RECORDS FOR THE EXERCISE:
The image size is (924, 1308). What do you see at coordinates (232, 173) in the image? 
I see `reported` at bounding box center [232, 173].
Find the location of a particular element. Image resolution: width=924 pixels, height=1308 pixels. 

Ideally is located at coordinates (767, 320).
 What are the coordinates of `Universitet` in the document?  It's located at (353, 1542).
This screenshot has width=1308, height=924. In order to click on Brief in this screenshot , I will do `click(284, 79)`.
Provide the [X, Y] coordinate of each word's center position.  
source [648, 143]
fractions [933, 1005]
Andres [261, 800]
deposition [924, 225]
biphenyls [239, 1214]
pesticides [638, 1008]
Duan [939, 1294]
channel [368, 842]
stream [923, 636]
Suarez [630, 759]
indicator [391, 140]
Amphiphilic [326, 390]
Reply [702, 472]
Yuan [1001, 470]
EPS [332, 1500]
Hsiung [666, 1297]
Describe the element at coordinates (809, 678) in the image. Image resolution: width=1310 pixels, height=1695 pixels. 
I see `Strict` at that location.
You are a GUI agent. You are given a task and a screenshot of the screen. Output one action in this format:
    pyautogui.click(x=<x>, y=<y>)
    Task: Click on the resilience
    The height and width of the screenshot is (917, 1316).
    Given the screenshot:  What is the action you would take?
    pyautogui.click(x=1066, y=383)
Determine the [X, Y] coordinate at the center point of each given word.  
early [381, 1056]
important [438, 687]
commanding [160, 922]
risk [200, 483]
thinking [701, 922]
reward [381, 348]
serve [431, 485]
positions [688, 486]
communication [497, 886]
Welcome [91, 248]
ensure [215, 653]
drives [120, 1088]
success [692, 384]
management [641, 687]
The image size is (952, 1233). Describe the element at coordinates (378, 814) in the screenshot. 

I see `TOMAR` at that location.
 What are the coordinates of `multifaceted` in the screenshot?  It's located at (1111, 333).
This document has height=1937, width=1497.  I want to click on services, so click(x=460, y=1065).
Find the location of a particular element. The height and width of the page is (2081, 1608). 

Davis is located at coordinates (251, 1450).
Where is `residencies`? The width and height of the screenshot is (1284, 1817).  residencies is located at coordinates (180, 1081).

REQUIRED WORK:
Rewrite all the material above as a numbered list, with one line per item and blank lines omitted.

SOLUTION FOR THIS EXERCISE:
1. The image size is (924, 1308). What do you see at coordinates (232, 173) in the image? 
2. I see `reported` at bounding box center [232, 173].
3. Find the location of a particular element. Image resolution: width=924 pixels, height=1308 pixels. 
4. Ideally is located at coordinates (767, 320).
5.  What are the coordinates of `Universitet` in the document?  It's located at (353, 1542).
6. This screenshot has width=1308, height=924. In order to click on Brief in this screenshot , I will do `click(284, 79)`.
7. Provide the [X, Y] coordinate of each word's center position.  
8. source [648, 143]
9. fractions [933, 1005]
10. Andres [261, 800]
11. deposition [924, 225]
12. biphenyls [239, 1214]
13. pesticides [638, 1008]
14. Duan [939, 1294]
15. channel [368, 842]
16. stream [923, 636]
17. Suarez [630, 759]
18. indicator [391, 140]
19. Amphiphilic [326, 390]
20. Reply [702, 472]
21. Yuan [1001, 470]
22. EPS [332, 1500]
23. Hsiung [666, 1297]
24. Describe the element at coordinates (809, 678) in the image. Image resolution: width=1310 pixels, height=1695 pixels. 
25. I see `Strict` at that location.
26. You are a GUI agent. You are given a task and a screenshot of the screen. Output one action in this format:
27.     pyautogui.click(x=<x>, y=<y>)
28.     Task: Click on the resilience
29.     The height and width of the screenshot is (917, 1316).
30.     Given the screenshot:  What is the action you would take?
31.     pyautogui.click(x=1066, y=383)
32. Determine the [X, Y] coordinate at the center point of each given word.  
33. early [381, 1056]
34. important [438, 687]
35. commanding [160, 922]
36. risk [200, 483]
37. thinking [701, 922]
38. reward [381, 348]
39. serve [431, 485]
40. positions [688, 486]
41. communication [497, 886]
42. Welcome [91, 248]
43. ensure [215, 653]
44. drives [120, 1088]
45. success [692, 384]
46. management [641, 687]
47. The image size is (952, 1233). Describe the element at coordinates (378, 814) in the screenshot. 
48. I see `TOMAR` at that location.
49.  What are the coordinates of `multifaceted` in the screenshot?  It's located at (1111, 333).
50. This document has height=1937, width=1497.  I want to click on services, so click(x=460, y=1065).
51. Find the location of a particular element. The height and width of the page is (2081, 1608). 
52. Davis is located at coordinates (251, 1450).
53. Where is `residencies`? The width and height of the screenshot is (1284, 1817).  residencies is located at coordinates (180, 1081).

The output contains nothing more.